Only the lines holding "computer" are wanted. Copy every one from the records below.
*** Opening INPUT MATERIAL ***
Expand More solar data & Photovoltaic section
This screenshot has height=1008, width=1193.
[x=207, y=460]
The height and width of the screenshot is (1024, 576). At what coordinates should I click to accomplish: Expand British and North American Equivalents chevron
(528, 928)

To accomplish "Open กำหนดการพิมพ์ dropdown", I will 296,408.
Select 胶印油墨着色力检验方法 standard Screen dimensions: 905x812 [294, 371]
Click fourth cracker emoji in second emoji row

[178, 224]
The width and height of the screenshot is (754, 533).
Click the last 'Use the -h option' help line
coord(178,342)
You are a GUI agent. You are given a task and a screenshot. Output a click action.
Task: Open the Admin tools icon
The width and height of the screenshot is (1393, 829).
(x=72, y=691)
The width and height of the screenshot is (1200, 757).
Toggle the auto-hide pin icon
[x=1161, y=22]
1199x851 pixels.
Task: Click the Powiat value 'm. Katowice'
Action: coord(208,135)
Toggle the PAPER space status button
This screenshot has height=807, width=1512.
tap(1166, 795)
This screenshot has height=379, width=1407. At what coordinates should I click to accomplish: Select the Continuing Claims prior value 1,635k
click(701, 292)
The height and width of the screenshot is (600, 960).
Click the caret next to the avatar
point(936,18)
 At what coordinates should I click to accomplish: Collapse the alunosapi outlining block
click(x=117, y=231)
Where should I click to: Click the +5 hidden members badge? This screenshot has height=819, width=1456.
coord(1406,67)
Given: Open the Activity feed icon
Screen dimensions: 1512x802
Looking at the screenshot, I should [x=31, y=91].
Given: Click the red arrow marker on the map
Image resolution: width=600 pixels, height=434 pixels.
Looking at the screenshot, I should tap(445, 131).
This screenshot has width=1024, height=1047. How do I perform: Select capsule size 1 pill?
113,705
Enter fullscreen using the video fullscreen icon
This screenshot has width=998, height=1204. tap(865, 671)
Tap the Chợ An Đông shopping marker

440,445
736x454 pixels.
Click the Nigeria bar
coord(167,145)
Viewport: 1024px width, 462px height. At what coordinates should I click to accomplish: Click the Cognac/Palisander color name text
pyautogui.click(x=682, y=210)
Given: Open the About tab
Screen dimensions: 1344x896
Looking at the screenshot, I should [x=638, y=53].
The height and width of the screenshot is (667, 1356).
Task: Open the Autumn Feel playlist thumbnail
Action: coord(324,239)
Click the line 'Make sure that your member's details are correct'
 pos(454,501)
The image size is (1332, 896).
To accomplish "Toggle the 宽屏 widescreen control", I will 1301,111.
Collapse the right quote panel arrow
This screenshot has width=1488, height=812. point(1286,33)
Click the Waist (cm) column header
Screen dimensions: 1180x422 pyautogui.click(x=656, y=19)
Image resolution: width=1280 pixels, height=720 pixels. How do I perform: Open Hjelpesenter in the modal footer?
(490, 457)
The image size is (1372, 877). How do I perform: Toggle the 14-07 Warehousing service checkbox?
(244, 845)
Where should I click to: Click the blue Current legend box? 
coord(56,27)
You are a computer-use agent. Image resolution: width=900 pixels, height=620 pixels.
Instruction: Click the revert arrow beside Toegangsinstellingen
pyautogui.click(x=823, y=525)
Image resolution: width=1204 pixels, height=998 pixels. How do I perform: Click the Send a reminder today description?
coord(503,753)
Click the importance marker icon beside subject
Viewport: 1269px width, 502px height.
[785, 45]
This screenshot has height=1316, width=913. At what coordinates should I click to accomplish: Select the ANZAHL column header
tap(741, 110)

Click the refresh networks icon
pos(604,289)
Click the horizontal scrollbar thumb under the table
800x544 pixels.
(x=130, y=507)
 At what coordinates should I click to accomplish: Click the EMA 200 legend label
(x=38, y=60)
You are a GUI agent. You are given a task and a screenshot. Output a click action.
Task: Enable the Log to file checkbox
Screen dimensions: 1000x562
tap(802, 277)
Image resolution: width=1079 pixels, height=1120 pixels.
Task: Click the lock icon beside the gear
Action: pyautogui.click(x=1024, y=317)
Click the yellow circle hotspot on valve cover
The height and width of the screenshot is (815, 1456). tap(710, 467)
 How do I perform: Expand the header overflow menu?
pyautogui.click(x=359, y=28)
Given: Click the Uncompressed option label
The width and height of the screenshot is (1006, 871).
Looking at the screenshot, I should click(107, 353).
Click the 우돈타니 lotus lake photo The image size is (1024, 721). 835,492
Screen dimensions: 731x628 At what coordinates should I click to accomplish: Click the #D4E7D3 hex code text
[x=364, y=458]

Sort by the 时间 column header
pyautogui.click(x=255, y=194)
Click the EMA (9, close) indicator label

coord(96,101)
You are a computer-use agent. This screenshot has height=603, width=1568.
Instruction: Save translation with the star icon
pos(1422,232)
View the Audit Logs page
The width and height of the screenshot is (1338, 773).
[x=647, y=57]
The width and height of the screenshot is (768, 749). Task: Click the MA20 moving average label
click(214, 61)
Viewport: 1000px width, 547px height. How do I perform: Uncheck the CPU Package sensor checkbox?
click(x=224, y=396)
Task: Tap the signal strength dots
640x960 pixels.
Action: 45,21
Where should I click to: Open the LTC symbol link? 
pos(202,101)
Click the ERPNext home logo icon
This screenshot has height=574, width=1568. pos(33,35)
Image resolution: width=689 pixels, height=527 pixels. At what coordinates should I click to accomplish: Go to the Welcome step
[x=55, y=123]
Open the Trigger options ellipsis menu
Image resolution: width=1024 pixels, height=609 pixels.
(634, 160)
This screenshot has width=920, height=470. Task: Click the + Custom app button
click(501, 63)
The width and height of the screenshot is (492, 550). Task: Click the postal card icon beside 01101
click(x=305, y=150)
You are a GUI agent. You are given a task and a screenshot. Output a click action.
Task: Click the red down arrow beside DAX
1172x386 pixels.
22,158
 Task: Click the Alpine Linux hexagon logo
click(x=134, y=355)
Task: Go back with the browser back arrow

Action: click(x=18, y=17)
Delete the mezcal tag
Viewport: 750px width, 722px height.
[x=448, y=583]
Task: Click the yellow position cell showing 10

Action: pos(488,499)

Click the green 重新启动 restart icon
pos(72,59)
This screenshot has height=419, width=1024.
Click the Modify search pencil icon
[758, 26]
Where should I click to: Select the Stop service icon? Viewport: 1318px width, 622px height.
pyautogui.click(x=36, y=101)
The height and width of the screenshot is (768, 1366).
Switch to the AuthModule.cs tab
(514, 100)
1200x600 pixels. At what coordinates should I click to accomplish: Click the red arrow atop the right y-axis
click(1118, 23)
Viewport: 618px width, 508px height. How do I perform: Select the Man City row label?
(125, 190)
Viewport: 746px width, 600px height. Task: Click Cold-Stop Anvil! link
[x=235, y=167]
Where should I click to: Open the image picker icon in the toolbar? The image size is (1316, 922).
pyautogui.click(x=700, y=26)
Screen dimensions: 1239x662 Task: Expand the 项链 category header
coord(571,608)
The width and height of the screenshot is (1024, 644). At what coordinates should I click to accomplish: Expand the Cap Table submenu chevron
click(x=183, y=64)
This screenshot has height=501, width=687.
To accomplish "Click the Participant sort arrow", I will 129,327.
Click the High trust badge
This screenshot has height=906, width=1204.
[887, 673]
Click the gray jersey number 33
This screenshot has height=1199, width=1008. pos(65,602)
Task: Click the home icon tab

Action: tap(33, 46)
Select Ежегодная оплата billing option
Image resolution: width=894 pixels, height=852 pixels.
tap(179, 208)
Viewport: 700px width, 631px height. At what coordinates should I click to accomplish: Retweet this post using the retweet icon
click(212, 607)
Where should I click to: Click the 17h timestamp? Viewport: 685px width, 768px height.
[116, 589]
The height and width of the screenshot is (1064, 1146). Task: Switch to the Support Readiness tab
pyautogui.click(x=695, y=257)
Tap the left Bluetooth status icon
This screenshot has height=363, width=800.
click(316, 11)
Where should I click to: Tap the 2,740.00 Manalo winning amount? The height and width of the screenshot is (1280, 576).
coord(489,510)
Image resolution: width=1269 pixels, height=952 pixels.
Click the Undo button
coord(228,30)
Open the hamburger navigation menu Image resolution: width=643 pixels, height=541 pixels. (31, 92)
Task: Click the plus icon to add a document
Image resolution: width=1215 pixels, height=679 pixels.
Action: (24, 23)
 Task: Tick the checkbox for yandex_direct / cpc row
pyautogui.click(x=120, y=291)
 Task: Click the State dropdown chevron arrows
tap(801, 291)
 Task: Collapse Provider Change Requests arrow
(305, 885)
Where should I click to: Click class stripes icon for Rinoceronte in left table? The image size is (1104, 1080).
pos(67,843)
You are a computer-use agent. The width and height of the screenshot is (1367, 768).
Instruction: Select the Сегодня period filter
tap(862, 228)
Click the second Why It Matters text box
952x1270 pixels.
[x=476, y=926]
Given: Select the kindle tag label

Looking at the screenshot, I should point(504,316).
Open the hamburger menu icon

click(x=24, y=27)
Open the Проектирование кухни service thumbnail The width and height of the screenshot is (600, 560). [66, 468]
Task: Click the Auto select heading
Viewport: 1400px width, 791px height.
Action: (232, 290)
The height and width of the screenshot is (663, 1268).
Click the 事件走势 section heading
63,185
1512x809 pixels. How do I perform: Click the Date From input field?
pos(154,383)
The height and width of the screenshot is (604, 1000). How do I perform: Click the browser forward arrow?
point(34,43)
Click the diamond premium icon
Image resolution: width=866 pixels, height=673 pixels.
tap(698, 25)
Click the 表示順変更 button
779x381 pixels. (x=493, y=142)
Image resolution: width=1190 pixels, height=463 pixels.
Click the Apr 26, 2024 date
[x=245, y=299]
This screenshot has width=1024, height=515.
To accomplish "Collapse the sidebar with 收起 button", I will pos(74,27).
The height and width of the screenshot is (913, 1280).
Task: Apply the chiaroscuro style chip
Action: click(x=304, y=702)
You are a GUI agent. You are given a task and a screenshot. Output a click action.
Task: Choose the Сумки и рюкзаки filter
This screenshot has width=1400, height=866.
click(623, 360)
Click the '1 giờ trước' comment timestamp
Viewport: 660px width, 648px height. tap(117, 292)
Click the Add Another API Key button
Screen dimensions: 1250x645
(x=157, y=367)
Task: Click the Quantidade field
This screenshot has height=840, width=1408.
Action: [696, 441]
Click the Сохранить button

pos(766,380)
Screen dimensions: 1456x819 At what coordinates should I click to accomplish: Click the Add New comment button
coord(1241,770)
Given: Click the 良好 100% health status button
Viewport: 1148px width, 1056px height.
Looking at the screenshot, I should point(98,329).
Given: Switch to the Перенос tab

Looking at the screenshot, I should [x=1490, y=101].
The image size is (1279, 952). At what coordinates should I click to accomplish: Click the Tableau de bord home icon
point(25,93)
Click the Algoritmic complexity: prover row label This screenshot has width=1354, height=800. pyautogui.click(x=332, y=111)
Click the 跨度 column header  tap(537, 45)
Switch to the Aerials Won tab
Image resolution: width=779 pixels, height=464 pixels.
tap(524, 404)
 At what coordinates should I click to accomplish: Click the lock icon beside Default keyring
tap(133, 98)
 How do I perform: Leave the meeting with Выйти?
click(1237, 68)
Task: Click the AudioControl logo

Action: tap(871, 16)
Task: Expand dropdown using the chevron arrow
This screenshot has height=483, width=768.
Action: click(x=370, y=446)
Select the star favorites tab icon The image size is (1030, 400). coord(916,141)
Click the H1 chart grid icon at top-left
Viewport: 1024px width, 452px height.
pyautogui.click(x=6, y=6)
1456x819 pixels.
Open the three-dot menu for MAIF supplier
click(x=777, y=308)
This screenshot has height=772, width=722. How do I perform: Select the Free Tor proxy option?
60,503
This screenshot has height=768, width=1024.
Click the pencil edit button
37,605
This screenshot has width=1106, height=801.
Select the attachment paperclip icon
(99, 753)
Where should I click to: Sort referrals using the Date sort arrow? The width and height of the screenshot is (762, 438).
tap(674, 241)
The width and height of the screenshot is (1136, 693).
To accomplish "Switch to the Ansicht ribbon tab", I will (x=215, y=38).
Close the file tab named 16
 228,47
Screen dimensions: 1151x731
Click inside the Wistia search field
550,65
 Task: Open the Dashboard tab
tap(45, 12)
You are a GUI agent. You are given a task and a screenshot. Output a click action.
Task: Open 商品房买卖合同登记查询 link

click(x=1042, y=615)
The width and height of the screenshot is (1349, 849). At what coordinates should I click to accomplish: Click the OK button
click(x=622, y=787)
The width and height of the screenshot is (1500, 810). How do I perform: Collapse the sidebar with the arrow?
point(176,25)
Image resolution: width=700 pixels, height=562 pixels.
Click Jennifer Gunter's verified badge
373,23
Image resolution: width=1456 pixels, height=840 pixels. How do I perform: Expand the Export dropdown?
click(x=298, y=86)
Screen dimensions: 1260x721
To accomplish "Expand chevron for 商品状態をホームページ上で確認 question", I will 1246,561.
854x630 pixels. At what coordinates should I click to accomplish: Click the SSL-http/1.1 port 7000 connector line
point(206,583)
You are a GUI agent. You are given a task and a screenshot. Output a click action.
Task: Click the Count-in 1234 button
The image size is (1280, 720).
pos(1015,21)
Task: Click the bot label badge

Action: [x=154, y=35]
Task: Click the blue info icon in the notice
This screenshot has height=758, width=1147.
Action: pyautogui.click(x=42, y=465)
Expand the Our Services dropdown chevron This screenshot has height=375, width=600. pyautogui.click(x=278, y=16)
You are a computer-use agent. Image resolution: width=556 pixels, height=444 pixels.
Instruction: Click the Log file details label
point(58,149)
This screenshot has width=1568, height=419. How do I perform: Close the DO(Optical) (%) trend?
*** Closing INPUT MATERIAL ***
▸ EXERCISE OUTPUT:
You are a computer-use agent. Image resolution: width=900 pixels, height=620 pixels.
You are a computer-use agent. This screenshot has height=603, width=1568.
You are a computer-use agent. The width and height of the screenshot is (1367, 768).
You are a computer-use agent. Image resolution: width=556 pixels, height=444 pixels.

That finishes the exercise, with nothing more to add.